:: Exercise objective ::
For the data below, the lines that hold "pyautogui" should be counted; only the resulting number is expected.

□ □ □ □ □

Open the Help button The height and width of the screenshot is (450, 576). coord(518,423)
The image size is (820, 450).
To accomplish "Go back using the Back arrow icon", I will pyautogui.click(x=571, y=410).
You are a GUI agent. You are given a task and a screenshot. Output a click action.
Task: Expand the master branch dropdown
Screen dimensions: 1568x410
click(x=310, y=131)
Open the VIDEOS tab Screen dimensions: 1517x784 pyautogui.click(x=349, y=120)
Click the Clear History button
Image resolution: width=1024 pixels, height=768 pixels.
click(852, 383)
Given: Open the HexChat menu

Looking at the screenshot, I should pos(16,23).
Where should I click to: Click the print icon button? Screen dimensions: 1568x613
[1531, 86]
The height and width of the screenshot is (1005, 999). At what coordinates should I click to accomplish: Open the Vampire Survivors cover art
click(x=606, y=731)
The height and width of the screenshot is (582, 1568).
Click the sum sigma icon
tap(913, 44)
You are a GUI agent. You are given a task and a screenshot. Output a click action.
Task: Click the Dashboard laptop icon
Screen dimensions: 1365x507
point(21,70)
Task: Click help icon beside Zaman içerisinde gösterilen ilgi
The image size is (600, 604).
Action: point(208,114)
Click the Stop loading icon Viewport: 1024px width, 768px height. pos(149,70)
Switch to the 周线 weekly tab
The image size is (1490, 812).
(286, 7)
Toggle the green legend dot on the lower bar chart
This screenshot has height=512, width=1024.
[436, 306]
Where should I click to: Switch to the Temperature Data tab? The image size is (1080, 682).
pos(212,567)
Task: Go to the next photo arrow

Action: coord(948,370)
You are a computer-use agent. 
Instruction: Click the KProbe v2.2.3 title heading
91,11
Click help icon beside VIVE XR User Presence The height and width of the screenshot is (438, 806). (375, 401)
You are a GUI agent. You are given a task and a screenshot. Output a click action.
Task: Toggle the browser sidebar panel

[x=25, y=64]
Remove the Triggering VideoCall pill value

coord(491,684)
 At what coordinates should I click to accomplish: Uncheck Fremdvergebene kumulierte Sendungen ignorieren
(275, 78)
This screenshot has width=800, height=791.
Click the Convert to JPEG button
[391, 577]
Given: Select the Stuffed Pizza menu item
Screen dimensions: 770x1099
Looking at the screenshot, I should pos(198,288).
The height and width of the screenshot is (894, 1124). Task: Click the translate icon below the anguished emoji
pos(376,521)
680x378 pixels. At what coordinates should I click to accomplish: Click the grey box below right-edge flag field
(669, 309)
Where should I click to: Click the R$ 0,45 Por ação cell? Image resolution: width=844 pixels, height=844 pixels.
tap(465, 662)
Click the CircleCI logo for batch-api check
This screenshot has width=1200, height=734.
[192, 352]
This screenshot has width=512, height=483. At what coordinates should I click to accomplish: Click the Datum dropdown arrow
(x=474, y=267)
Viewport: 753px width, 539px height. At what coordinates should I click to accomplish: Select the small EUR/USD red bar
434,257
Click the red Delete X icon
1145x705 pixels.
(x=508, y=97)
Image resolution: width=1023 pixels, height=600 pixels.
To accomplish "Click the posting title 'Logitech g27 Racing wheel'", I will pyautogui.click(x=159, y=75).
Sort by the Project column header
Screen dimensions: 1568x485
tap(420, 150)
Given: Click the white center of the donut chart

□ □ □ □ □

:: Completed task ::
3